13 marzo 2015 at 12:01

Andrea

Dal Vangelo secondo Giovanni
In quel tempo, Gesù disse a Nicodèmo: «Come Mosè innalzò il serpente nel deserto, così bisogna che sia innalzato il Figlio dell’uomo, perché chiunque crede in lui abbia la vita eterna. Dio infatti ha tanto amato il mondo da dare il Figlio unigenito perché chiunque crede in lui non vada perduto, ma abbia la vita eterna. Dio, infatti, non ha mandato il Figlio nel mondo per condannare il mondo, ma perché il mondo sia salvato per mezzo di lui. Chi crede in lui non è condannato; ma chi non crede è già stato condannato, perché non ha creduto nel nome dell’unigenito Figlio di Dio.
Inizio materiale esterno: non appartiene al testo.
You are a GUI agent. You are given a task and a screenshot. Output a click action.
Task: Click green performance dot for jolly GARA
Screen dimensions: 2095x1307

E il giudizio è questo: la luce è venuta nel mondo, ma gli uomini hanno amato più le tenebre che la luce, perché le loro opere erano malvagie. Chiunque infatti fa il male, odia la luce, e non viene alla luce perché le sue opere non vengano riprovate. Invece chi fa la verità viene verso la luce, perché appaia chiaramente che le sue opere sono state fatte in Dio».

Parola del Signore

Riflessione

Sembra uno scherzo quasi, un paradosso, la domenica di oggi è la cosidetta domenica della “gioia”, infatti è previsto che il sacerdote si possa vestire oltre che con il viola anche con il rosa che è appunto per la liturgia il colore della gioia! Dicevo che sembrava uno scherzo perchè oggi il Vangelo ci parla della croce e allora come “sposare” la croce con la gioia. Abbiamo bisogno di vedere credo, in modo differente e più autentico la croce. Proviamo allora a fissare un crocefisso e vedremo quali messaggi ci lascia: ci parla di un Dio che ha le braccia aperte per accoglierci, ci parla di un Dio che non ha vergogna di amare fino al paradosso della morte in croce, ci parla di una strada che ci conduce in Paradiso.